E é essa juventude que ao entrar em contato com Elza Ao Vivo no Municipal (Deck) vai ter acesso a uma parcela ínfima da obra construída por esta senhora cantora que lançou discos interessantíssimos desde que despontou no mercado fonográfico em 1960 com o álbum Se Acaso Você Chegasse (Odeon), lançado no embalo do sucesso do single homônimo com a canção composta por Lupicínio Rodrigues (1914-1974) e Felisberto Martins (1904-1980) e gravada originalmente por Cyro Monteiro (1913-1973) 22 anos antes.

Foto do final: Silvia Izquierdo

Este é apenas um dos clássicos sambas que Elza repagina neste disco no qual foge ao saudosismo que costuma pautar projetos do gênero. A artista não se priva de voltar a abordar sucessos do quilate de Malandro (Jorge Aragão/ Jotabê) e Salve a Mocidade (Luiz Reis), mas, do alto de seus 91 anos, sabe que nada será como antes, e busca novos arranjos e interpretações para as obras. 

A crônica de Aragão é vertida numa cantiga (herança do show A Mulher do Fim do Mundo), enquanto o samba exaltação ganha ritmo moldado pelas distorções das guitarras pilotadas por Rovilson Pascoal e Ricardo Prado

Ressignificada, A Carne (Seu Jorge/ Marcelo Yuka/ Ulisses Cappelletti) se mantém em ritmo fervente, enquanto Comportamento Geral (Gonzaguinha) mantém a modernidade eletrônica do registro lançado pela artista há três anos em seu álbum Planeta Fome. Estas são duas das canções que intensificam o discurso social bisado pela artista em toda a sua trajetória.

Do final da década de 1970, a artista pesca O Morro (Mauro Duarte/ Ivone Lara), pérola rara de um baú repleto de preciosidades que ganha lufada de ar fresco nas mãos da banda formada por Felipe Roseno e Mestre da Lua (percussão), Lucky Luque (sintetizadores), Thomas Harres (bateria) e os supracitados Pascoal e Prado sob a direção musical de Rafael Ramos – que assina a produção do álbum.

Embora tenha priorizado sua liberdade artística, Elza sempre foi mais potente sob a produção e a direção musical de grandes músicos. Foi assim quando encontrou Zé Miguel Wisnik em 2000 e virou a mesa da música popular ao mergulhar em estética hip hop com o excelente Do Cóccix até o Pescoço, ou quando se jogou na pista sob a produção de Arthur Joly em baticum eletrônico que deu vazão ao interessante Vivo Feliz (2003).

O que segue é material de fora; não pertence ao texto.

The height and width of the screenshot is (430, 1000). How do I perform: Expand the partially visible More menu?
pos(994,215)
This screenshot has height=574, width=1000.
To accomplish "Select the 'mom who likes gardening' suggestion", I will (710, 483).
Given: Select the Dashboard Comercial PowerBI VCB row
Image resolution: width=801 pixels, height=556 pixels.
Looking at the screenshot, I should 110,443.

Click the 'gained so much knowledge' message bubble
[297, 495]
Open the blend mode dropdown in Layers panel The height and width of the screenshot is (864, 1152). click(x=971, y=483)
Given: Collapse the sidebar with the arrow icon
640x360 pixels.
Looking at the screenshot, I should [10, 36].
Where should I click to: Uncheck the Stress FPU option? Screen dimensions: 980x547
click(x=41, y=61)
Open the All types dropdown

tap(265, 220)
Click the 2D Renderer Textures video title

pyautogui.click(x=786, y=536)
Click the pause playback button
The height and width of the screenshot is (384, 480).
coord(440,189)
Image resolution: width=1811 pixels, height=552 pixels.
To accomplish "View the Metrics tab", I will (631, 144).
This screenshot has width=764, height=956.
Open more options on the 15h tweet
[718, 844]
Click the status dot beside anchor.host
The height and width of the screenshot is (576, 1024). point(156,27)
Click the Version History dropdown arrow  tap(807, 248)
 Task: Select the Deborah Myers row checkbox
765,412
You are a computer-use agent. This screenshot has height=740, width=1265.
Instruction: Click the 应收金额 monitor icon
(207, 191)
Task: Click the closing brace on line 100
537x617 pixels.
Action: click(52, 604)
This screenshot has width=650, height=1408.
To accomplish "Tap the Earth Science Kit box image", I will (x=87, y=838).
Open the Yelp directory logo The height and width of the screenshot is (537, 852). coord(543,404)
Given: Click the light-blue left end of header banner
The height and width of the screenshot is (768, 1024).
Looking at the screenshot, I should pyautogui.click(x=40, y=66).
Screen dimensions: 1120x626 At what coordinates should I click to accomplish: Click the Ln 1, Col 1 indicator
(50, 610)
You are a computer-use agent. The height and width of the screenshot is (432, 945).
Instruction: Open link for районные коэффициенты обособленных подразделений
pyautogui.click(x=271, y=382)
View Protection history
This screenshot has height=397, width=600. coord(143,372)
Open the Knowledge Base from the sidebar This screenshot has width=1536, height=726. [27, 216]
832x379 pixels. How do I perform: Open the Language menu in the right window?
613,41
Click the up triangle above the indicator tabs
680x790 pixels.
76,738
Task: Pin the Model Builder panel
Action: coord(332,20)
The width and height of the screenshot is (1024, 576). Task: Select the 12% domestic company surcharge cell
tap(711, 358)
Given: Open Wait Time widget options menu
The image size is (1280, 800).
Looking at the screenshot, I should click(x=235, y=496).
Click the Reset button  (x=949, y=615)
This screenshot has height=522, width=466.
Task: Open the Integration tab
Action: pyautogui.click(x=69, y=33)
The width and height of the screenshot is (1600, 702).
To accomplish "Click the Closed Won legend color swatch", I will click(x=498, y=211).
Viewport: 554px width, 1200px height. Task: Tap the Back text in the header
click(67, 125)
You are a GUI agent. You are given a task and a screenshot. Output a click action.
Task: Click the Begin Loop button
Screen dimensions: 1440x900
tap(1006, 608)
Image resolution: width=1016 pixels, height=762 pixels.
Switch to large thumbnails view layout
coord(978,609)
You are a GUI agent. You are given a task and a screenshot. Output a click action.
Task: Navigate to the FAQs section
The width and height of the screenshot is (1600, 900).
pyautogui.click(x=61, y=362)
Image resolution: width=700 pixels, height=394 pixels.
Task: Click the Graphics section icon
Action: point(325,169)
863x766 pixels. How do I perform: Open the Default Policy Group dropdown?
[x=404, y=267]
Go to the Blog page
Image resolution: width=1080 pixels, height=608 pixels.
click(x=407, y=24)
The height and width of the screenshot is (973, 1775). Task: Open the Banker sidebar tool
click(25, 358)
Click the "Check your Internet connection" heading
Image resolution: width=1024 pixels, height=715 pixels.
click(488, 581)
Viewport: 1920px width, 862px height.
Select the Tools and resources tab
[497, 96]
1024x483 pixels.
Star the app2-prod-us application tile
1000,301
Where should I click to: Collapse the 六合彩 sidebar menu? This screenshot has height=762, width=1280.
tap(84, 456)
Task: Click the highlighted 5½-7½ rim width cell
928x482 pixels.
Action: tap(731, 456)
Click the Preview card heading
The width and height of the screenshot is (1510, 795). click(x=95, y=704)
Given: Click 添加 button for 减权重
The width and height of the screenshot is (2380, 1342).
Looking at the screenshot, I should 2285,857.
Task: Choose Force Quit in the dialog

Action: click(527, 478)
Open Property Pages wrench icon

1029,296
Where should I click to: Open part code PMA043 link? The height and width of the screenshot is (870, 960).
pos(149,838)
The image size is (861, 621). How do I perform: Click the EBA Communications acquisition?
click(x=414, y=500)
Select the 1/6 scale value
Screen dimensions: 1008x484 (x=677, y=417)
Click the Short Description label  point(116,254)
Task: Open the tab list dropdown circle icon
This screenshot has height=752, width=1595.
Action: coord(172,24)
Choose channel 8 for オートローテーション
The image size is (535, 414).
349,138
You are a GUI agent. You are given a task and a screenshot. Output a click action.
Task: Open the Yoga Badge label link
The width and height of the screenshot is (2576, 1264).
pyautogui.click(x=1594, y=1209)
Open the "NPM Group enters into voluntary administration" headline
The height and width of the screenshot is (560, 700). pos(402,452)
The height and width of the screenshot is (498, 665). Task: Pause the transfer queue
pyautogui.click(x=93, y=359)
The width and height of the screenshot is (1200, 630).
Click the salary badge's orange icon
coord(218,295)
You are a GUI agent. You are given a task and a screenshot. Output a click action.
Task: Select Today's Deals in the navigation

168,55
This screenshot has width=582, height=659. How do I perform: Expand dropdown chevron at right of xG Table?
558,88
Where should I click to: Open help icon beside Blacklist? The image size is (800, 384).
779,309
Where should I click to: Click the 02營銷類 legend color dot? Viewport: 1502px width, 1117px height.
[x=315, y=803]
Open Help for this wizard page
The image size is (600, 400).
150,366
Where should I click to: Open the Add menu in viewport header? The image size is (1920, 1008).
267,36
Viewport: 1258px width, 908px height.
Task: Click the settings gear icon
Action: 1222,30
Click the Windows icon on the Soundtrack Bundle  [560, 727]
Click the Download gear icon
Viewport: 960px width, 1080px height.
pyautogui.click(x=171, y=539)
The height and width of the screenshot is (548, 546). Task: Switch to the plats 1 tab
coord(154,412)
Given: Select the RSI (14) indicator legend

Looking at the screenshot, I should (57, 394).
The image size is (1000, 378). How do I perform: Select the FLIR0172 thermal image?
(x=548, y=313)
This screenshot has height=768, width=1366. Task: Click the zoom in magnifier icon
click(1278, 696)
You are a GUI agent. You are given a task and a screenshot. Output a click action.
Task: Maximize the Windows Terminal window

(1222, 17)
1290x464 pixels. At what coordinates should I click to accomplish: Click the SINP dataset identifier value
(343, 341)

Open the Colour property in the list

É de Vivo Feliz, inclusive, que Elza pesca Lata D’Água (Elza Soares), canção autoral na qual remete à lata d’água que carregou na cabeça ao longo da juventude e serviu de veículo para conhecer sua potência vocal. Embora tenha registrado, em gravação definitiva lançada no registro do show Beba-Me (2007), o clássico samba homônimo composto por Luiz Antônio (1921-1996) e Jota Júnior (1923-2009) e lançado pela cantora Marlene (1922-2012) há 70 anos, o samba assinado pela compositora bissexta soa mais contundente frente ao discurso da artista.

Capa do álbum. Foto: Victor Affaro

É esse discurso que intensifica a excelente releitura de Dura na Queda (Chico Buarque) e mantém ativo o grito de sobrevivência de Maria da Vila Matilde (Douglas Germano, 2015). Entretanto, nem só do discurso sobrevive Elza Ao Vivo no Municipal. Elza ainda é a sambista cheia de gingado que revolucionou a música popular ao injetar o jazz no samba sem perder sua brasilidade.

Ecos desta intérprete suingante ressurgem em Lata D’Água, Balanço Zona Sul (Tito Madi) e em Saltei de Banda (Zé Rodrix/ Luiz Carlos Sá), o melhor registro do álbum e a melhor lembrança deste disco repleto de pontos altos. O samba rock Saltei de Banda comprova que a artista se manteve fiel ao sambalanço pelos versos de Rodrix e Sá.

Ainda que escorregue em interpretação protocolar (Banho, de Tulipa Ruiz), Elza Ao Vivo no Municipal chega ao fim com o canto de Elza Soares ainda tinindo aos 92 anos enquanto clama para cantar até o fim ao som de Mulher do Fim do Mundo (Rômulo Fróes/ Alice Coutinho). É sintomático que a artista encerre de forma apoteótica seu registro no palco do Theatro Municipal, um anticlímax à abertura quase camerística ao som de Meu Guri (Chico Buarque) em interpretação dilacerante de voz e do piano de Fábio Leandro.

Meu Guri abre o disco, mas, com a mesma potência, poderia ser a canção derradeira, atestando a potência da voz vitoriosa de Elza Soares, intérprete que, sem os percalços que a vida, o machismo e o racismo estrutural que o Brasil lhe impuseram poderia ter sido há muito mais tempo aquilo que Elza Ao Vivo no Municipal atesta: a maior intérprete da música popular tupiniquim.